It was argued that the question which ought to be answered is not merely whether a financial creditor can maintain a claim against the principal borrower and a guarantor in insolvency proceedings; rather, the Court should answer to what extent such a claim can be maintained. Much emphasis was placed on the object of resolution proceedings under the IBC and the scope of inquiry by the adjudicating authority at the time of admitting the application.
ii. IBC is Not Recovery Proceedings
Referring to the inceptive judgments of the Court analyzing insolvency jurisprudence, it was argued that proceedings under the IBC are not mere recovery proceedings but are meant to maximize the value of assets of all persons and balance the interests of all stakeholders. Reference was made to Mobilox Innovations v. Kirusa Software, (2018) 1 SCC 353; Dena Bank v. C. Shivakumar Reddy, (2021) 10 SCC 330; Ebix Singapore (P.) Ltd. v. Educomp Solutions Ltd. (CoC), (2022) 2 SCC 401; HPCL Bio Fuels Ltd. v. Shahaji Bhanudas Bhad, 2024 SCC OnLine 3190 and Transmission Corpn. of A.P. Ltd. v. Equipment Conductors & Cables Ltd., (2019) 12 SCC 697.
iii. Quantum of Default Must Be Crystalized
Interpreting the word ‘default’ as defined in sub-section (12) of Section 3 and used in various provisions of the IBC, it was argued that the default by a corporate debtor must be quantified. Without the default being crystalized, the CIRP cannot be initiated. Form C as mentioned in Regulation 8 and set out in Schedule I of the IBBI (Insolvency Resolution Process for Corporate Persons) Regulations, 2016 also provides that the specific amount of claim must be mentioned.
iv. Doctrine of Election
The financial creditor must exercise the doctrine of election at the time of filing an application for CIRP. Adopting the reasoning in Vishnu Kumar Agarwal (supra), it was argued that while the financial creditor has a co-extensive claim, the extent of such claim must be clear and defined. If this is not done, three inequitable consequences are likely to follow:
- First, the creditor would have a much larger voting share in the CoC resulting in a disproportionate resolution.

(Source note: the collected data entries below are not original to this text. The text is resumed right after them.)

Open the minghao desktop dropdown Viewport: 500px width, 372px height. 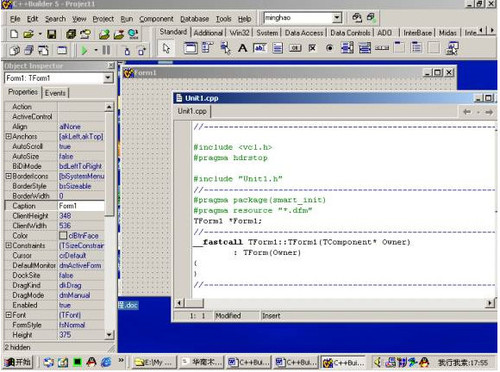(x=337, y=17)
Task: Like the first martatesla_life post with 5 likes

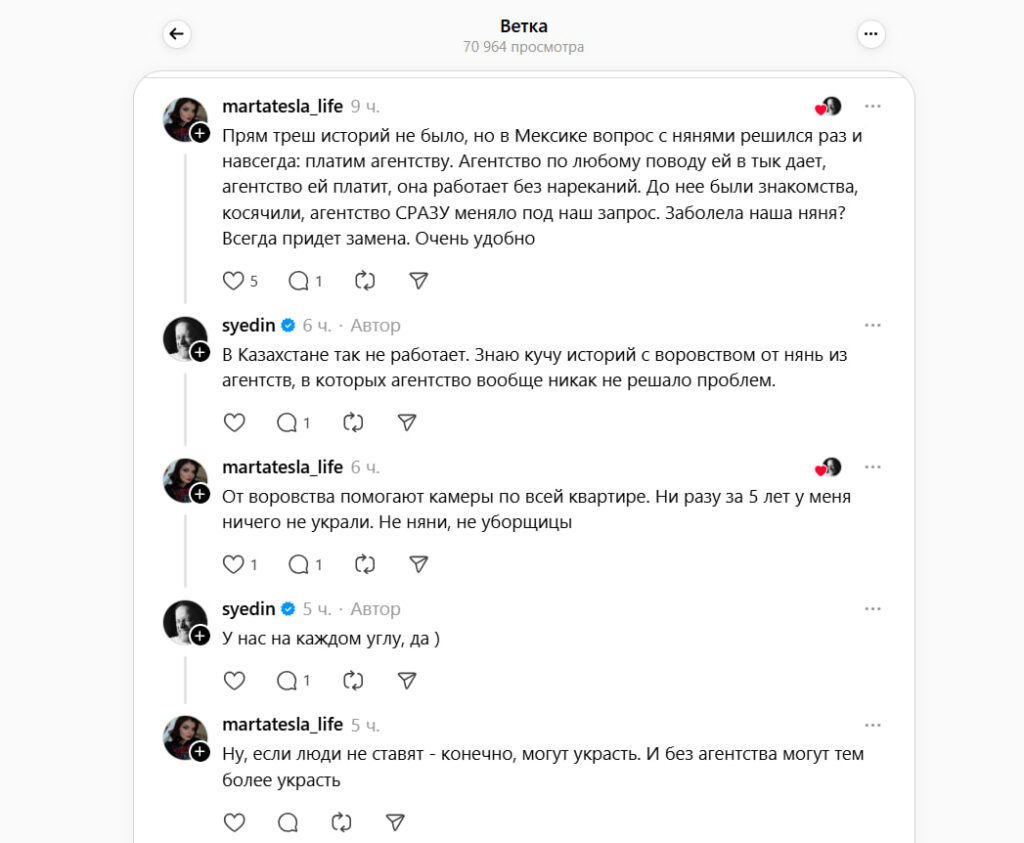Action: coord(234,281)

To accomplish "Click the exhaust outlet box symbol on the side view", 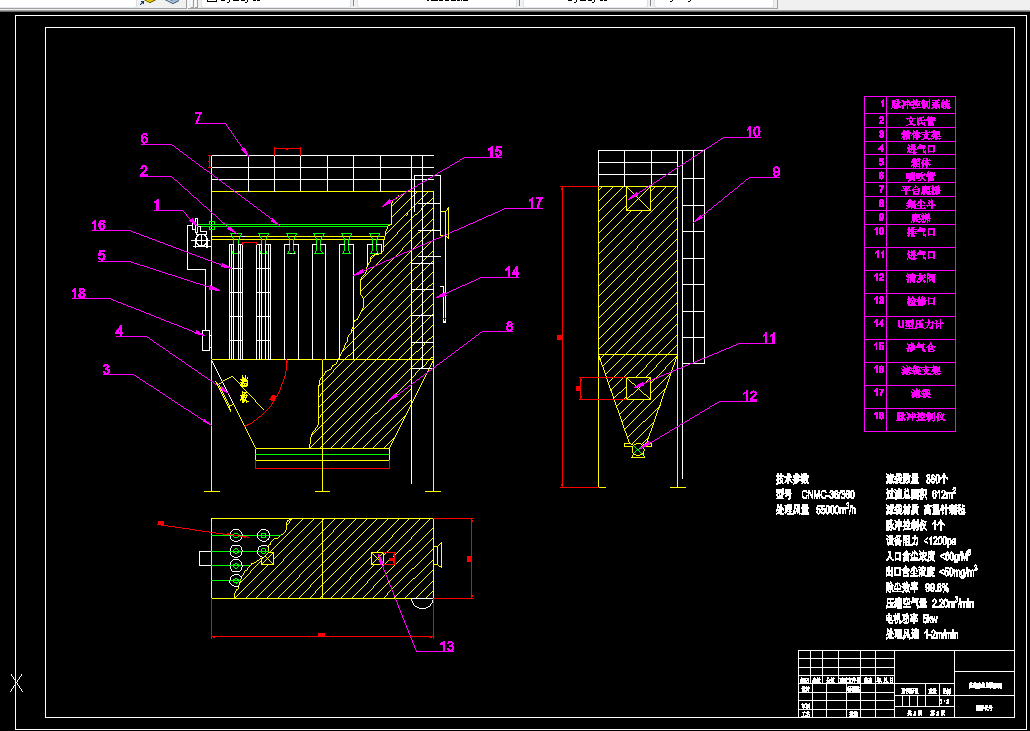I will pyautogui.click(x=638, y=198).
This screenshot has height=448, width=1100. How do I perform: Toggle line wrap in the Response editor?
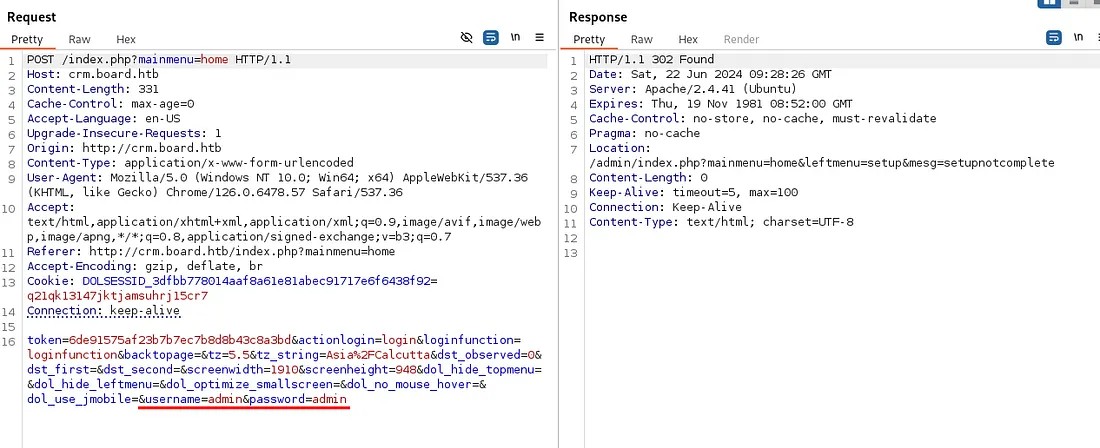point(1054,38)
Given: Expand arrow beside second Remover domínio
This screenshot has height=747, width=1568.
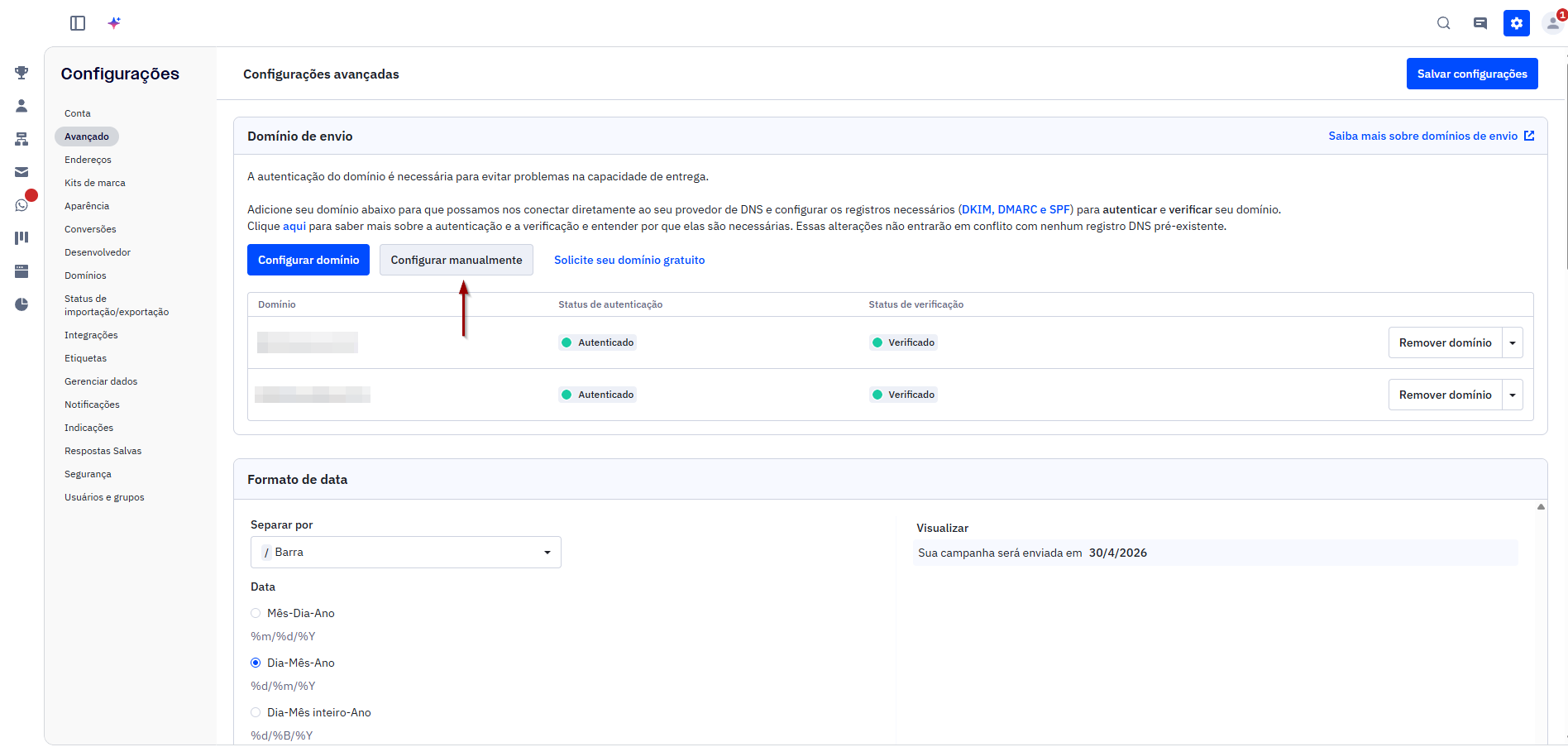Looking at the screenshot, I should coord(1513,395).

- Second, the likelihood of payment being received by the creditor from more than one source, essentially receiving more than what the creditor is entitled to, may lead to unjust enrichment.
- Third, the practice of impermissible duplication of the same claim in multiple CIRPs was deprecated by the NCLAT in Moneywise Financial Services Pvt Ltd v. Arunava Sikdar, 2025 SCC OnLine NCLAT 1127.
Drawing support from Tettempudi Salalith v. SBI, (2024) 1 SCC 24, it was contended that the doctrine of election applies even to IBC proceedings.
v. Inadequacy of Regulatory Safeguards Against Double Recovery
Countering the argument that the creditor is bound to update its claims under Regulation 12A of the 2016 Regulations, it was contended that non-compliance of these regulations carries only a fine up to Rs. 2 crore under Section 235A of the IBC, which is not a sufficient deterrent against duplication of claims. Further, there is no requirement to refund the excess money.
vi. Need for Disclosure of Parallel Claims
At the stage of filing of claims — either by filing an application under Section 7 or by filing Form C of the 2016 Regulations — the creditor is not bound to disclose claims made against co-borrowers or guarantors. A guideline mandating disclosure of parallel claims was sought to facilitate effective CIRP proceedings for the resolution professional as well as other stakeholders.
vii. Call for Group Insolvency Framework
A direction was sought for the Court to lay down appropriate principles and guidelines for what was termed ‘group insolvency.’ Illustrations were drawn from the judgment of the NCLT in SBI v. Videocon, 2019 SCC OnLine NCLT 34792, referred to by the NCLAT in Radico Khaitan Ltd. v. BT & FC (P) Ltd., 2021 SCC OnLine NCLAT 55. In Videocon, the NCLT mooted the concept of substantial consolidation of CIRPs with a common information memorandum and a common resolution professional, and identified various ingredients including common control, common directors, common assets, common liabilities, interlacing of finance, pooling of resources, and singleness of economic units as factors to activate the process of consolidation.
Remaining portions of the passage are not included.